SUPPLIED DATA:
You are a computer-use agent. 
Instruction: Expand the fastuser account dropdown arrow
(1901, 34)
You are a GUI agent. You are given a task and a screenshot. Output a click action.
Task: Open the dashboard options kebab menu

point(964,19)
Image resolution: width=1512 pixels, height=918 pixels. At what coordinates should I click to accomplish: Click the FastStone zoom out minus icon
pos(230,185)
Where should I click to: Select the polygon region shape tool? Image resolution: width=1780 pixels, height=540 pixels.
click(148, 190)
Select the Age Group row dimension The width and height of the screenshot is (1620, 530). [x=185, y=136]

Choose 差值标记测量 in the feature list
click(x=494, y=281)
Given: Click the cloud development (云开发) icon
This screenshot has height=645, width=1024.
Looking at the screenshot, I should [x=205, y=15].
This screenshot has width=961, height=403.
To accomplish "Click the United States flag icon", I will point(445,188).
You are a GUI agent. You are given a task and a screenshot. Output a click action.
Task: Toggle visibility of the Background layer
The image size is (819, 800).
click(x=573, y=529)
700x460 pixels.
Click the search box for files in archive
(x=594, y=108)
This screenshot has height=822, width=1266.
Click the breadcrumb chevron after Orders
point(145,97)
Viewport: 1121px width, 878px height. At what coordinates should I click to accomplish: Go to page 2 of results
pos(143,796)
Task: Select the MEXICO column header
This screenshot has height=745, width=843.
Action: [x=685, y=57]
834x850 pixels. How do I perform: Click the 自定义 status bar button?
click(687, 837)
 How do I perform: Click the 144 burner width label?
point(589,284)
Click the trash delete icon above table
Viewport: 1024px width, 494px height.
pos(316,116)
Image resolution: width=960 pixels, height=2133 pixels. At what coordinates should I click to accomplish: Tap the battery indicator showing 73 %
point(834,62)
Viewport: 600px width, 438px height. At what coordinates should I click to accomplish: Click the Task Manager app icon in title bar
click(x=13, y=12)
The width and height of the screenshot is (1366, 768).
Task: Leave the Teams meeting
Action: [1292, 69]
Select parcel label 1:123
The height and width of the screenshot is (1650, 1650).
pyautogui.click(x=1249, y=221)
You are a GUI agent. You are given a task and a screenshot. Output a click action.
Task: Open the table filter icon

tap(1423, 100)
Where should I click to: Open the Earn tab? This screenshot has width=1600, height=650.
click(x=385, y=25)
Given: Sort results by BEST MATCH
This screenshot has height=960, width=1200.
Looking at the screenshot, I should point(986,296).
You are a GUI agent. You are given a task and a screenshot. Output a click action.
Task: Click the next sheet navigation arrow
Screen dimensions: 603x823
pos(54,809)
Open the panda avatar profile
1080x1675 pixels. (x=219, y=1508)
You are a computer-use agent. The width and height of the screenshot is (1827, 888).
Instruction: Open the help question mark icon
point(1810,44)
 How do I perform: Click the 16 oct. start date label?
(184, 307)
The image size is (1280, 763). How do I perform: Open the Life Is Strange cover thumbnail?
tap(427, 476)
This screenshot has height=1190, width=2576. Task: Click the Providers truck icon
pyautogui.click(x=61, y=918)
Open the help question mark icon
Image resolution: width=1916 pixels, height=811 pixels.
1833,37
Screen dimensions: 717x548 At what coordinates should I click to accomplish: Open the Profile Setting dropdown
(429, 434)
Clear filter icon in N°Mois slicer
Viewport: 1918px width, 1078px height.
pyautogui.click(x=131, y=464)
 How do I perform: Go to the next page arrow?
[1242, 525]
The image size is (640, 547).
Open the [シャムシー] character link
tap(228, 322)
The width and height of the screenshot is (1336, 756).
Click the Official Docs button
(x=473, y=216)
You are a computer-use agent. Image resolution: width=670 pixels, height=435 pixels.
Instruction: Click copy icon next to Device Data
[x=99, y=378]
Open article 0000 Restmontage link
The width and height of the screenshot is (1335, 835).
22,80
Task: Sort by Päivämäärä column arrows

PROBLEM: Above are the records; set each one down word for word.

WRITTEN SOLUTION:
You are a computer-use agent. 
Instruction: Expand the fastuser account dropdown arrow
(1901, 34)
You are a GUI agent. You are given a task and a screenshot. Output a click action.
Task: Open the dashboard options kebab menu

point(964,19)
Image resolution: width=1512 pixels, height=918 pixels. At what coordinates should I click to accomplish: Click the FastStone zoom out minus icon
pos(230,185)
Where should I click to: Select the polygon region shape tool? Image resolution: width=1780 pixels, height=540 pixels.
click(148, 190)
Select the Age Group row dimension The width and height of the screenshot is (1620, 530). [x=185, y=136]

Choose 差值标记测量 in the feature list
click(x=494, y=281)
Given: Click the cloud development (云开发) icon
This screenshot has height=645, width=1024.
Looking at the screenshot, I should [x=205, y=15].
This screenshot has width=961, height=403.
To accomplish "Click the United States flag icon", I will point(445,188).
You are a GUI agent. You are given a task and a screenshot. Output a click action.
Task: Toggle visibility of the Background layer
The image size is (819, 800).
click(x=573, y=529)
700x460 pixels.
Click the search box for files in archive
(x=594, y=108)
This screenshot has height=822, width=1266.
Click the breadcrumb chevron after Orders
point(145,97)
Viewport: 1121px width, 878px height. At what coordinates should I click to accomplish: Go to page 2 of results
pos(143,796)
Task: Select the MEXICO column header
This screenshot has height=745, width=843.
Action: [x=685, y=57]
834x850 pixels. How do I perform: Click the 自定义 status bar button?
click(687, 837)
 How do I perform: Click the 144 burner width label?
point(589,284)
Click the trash delete icon above table
Viewport: 1024px width, 494px height.
pos(316,116)
Image resolution: width=960 pixels, height=2133 pixels. At what coordinates should I click to accomplish: Tap the battery indicator showing 73 %
point(834,62)
Viewport: 600px width, 438px height. At what coordinates should I click to accomplish: Click the Task Manager app icon in title bar
click(x=13, y=12)
The width and height of the screenshot is (1366, 768).
Task: Leave the Teams meeting
Action: [1292, 69]
Select parcel label 1:123
The height and width of the screenshot is (1650, 1650).
pyautogui.click(x=1249, y=221)
You are a GUI agent. You are given a task and a screenshot. Output a click action.
Task: Open the table filter icon

tap(1423, 100)
Where should I click to: Open the Earn tab? This screenshot has width=1600, height=650.
click(x=385, y=25)
Given: Sort results by BEST MATCH
This screenshot has height=960, width=1200.
Looking at the screenshot, I should point(986,296).
You are a GUI agent. You are given a task and a screenshot. Output a click action.
Task: Click the next sheet navigation arrow
Screen dimensions: 603x823
pos(54,809)
Open the panda avatar profile
1080x1675 pixels. (x=219, y=1508)
You are a computer-use agent. The width and height of the screenshot is (1827, 888).
Instruction: Open the help question mark icon
point(1810,44)
 How do I perform: Click the 16 oct. start date label?
(184, 307)
The image size is (1280, 763). How do I perform: Open the Life Is Strange cover thumbnail?
tap(427, 476)
This screenshot has height=1190, width=2576. Task: Click the Providers truck icon
pyautogui.click(x=61, y=918)
Open the help question mark icon
Image resolution: width=1916 pixels, height=811 pixels.
1833,37
Screen dimensions: 717x548 At what coordinates should I click to accomplish: Open the Profile Setting dropdown
(429, 434)
Clear filter icon in N°Mois slicer
Viewport: 1918px width, 1078px height.
pyautogui.click(x=131, y=464)
 How do I perform: Go to the next page arrow?
[1242, 525]
The image size is (640, 547).
Open the [シャムシー] character link
tap(228, 322)
The width and height of the screenshot is (1336, 756).
Click the Official Docs button
(x=473, y=216)
You are a computer-use agent. Image resolution: width=670 pixels, height=435 pixels.
Instruction: Click copy icon next to Device Data
[x=99, y=378]
Open article 0000 Restmontage link
The width and height of the screenshot is (1335, 835).
22,80
Task: Sort by Päivämäärä column arrows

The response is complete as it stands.